__WHAT IS EXPECTED__.
Reproduce the material verbatim, starting with the line that contains "Where should I click to: Open" and going on through the line that contains "[x=164, y=67]".

__GIVEN ENTRIES__.
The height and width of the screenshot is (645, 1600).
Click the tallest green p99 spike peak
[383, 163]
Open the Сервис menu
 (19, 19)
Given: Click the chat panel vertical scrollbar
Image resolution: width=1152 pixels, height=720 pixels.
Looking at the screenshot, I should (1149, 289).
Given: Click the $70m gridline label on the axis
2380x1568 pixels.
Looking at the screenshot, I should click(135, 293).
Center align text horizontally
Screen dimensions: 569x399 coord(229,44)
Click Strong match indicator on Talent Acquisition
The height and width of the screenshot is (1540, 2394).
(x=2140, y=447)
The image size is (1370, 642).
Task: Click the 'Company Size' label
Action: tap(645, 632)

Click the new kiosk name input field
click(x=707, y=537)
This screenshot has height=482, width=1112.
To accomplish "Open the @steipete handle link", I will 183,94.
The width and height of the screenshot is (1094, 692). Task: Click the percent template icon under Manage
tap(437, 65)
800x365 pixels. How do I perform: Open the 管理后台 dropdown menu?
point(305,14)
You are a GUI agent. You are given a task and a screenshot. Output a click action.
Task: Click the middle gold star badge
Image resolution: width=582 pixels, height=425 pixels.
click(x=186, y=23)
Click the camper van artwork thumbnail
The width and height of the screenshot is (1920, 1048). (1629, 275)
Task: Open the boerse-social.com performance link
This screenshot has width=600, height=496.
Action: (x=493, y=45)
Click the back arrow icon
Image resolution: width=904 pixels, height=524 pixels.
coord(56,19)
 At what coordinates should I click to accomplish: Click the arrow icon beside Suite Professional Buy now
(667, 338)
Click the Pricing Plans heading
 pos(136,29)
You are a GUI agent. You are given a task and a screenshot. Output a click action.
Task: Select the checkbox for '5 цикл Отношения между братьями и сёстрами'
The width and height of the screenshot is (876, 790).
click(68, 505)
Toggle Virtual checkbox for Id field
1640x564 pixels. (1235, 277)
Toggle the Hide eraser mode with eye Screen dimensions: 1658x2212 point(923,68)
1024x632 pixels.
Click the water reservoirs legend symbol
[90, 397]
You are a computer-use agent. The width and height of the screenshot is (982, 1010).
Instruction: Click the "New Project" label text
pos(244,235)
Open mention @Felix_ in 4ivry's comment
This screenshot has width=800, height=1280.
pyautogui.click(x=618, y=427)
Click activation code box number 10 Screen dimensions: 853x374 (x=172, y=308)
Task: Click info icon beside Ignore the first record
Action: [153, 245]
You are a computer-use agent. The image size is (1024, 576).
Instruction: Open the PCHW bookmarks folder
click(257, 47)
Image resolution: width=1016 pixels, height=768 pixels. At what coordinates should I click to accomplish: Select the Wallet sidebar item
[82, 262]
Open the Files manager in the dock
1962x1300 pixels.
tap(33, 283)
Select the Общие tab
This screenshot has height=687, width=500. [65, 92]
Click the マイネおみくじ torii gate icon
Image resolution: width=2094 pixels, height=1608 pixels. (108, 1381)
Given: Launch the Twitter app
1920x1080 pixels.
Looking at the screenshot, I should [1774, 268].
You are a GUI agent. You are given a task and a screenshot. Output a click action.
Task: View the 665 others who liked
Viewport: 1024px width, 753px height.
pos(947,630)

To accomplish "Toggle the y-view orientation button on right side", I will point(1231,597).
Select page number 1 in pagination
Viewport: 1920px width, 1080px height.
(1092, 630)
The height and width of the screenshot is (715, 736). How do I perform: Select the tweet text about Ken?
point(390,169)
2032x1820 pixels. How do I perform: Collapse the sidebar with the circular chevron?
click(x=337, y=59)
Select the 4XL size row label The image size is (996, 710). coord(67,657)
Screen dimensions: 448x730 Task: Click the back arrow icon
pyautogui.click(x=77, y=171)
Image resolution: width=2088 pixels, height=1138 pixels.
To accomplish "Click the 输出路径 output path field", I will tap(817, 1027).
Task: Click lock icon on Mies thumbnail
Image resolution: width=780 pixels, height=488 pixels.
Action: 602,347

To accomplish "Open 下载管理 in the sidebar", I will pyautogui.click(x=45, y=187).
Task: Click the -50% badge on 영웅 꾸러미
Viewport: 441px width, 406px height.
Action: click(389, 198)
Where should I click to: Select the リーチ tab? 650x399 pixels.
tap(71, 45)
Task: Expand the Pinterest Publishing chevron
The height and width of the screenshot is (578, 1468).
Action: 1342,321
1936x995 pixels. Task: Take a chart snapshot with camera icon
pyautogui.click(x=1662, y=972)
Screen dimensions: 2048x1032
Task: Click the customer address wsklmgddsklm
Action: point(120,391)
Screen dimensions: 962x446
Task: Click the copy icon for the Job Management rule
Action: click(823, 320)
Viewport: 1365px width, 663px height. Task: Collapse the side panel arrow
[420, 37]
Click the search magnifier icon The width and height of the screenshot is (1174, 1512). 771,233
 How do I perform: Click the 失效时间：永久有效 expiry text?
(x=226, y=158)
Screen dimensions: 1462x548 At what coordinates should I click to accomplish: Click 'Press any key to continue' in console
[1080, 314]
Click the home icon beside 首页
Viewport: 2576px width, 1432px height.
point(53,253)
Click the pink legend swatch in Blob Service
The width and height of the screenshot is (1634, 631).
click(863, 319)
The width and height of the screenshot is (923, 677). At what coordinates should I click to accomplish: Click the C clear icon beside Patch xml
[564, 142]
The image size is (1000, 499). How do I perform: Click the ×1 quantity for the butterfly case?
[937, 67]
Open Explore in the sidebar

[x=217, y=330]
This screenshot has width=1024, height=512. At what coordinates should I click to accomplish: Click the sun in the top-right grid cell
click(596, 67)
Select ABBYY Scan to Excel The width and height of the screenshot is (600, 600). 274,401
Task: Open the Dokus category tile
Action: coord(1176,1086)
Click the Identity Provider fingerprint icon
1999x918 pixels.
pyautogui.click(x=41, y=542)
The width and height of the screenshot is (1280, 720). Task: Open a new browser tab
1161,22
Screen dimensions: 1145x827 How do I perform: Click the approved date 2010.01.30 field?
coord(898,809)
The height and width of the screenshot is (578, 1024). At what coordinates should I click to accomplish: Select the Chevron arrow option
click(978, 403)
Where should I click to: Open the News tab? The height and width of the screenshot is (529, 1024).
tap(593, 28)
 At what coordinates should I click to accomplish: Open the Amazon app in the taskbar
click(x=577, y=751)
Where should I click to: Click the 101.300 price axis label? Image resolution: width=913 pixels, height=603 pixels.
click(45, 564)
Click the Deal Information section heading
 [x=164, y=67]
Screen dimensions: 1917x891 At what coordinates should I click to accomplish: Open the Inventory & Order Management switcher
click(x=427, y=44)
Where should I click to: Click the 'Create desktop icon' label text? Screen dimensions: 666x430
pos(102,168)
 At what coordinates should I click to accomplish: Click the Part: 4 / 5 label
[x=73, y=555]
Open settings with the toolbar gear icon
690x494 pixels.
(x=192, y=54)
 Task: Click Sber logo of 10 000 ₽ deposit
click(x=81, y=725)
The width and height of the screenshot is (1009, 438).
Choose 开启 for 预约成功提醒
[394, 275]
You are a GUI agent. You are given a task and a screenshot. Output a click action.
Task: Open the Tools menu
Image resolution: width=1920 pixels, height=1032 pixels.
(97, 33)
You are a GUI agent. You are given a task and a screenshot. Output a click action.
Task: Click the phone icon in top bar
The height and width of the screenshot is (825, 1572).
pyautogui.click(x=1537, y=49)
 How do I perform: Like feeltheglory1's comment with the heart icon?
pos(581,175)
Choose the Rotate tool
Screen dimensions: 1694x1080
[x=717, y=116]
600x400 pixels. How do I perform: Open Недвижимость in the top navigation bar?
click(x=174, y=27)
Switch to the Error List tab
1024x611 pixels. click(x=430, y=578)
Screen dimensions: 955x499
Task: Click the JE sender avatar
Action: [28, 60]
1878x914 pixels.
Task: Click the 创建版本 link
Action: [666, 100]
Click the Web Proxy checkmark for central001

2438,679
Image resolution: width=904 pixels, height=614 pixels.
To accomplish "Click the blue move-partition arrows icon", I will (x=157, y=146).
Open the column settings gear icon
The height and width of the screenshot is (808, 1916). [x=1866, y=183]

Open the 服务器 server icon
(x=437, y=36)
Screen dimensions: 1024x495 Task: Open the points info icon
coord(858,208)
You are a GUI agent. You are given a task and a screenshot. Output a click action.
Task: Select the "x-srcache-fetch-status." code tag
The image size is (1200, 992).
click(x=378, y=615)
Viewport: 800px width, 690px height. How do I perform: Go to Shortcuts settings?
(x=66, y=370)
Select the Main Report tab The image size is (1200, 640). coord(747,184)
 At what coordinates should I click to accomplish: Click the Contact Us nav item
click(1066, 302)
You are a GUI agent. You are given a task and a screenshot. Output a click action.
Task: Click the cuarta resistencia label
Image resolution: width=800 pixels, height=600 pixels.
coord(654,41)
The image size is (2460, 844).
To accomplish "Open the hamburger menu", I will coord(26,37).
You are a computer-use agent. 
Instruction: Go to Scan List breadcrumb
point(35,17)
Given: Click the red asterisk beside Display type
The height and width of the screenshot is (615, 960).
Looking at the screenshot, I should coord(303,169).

__EXPECTED ANSWER__.
Where should I click to: Open the News tab? The height and width of the screenshot is (529, 1024).
tap(593, 28)
 At what coordinates should I click to accomplish: Open the Amazon app in the taskbar
click(x=577, y=751)
Where should I click to: Click the 101.300 price axis label? Image resolution: width=913 pixels, height=603 pixels.
click(45, 564)
Click the Deal Information section heading
 [x=164, y=67]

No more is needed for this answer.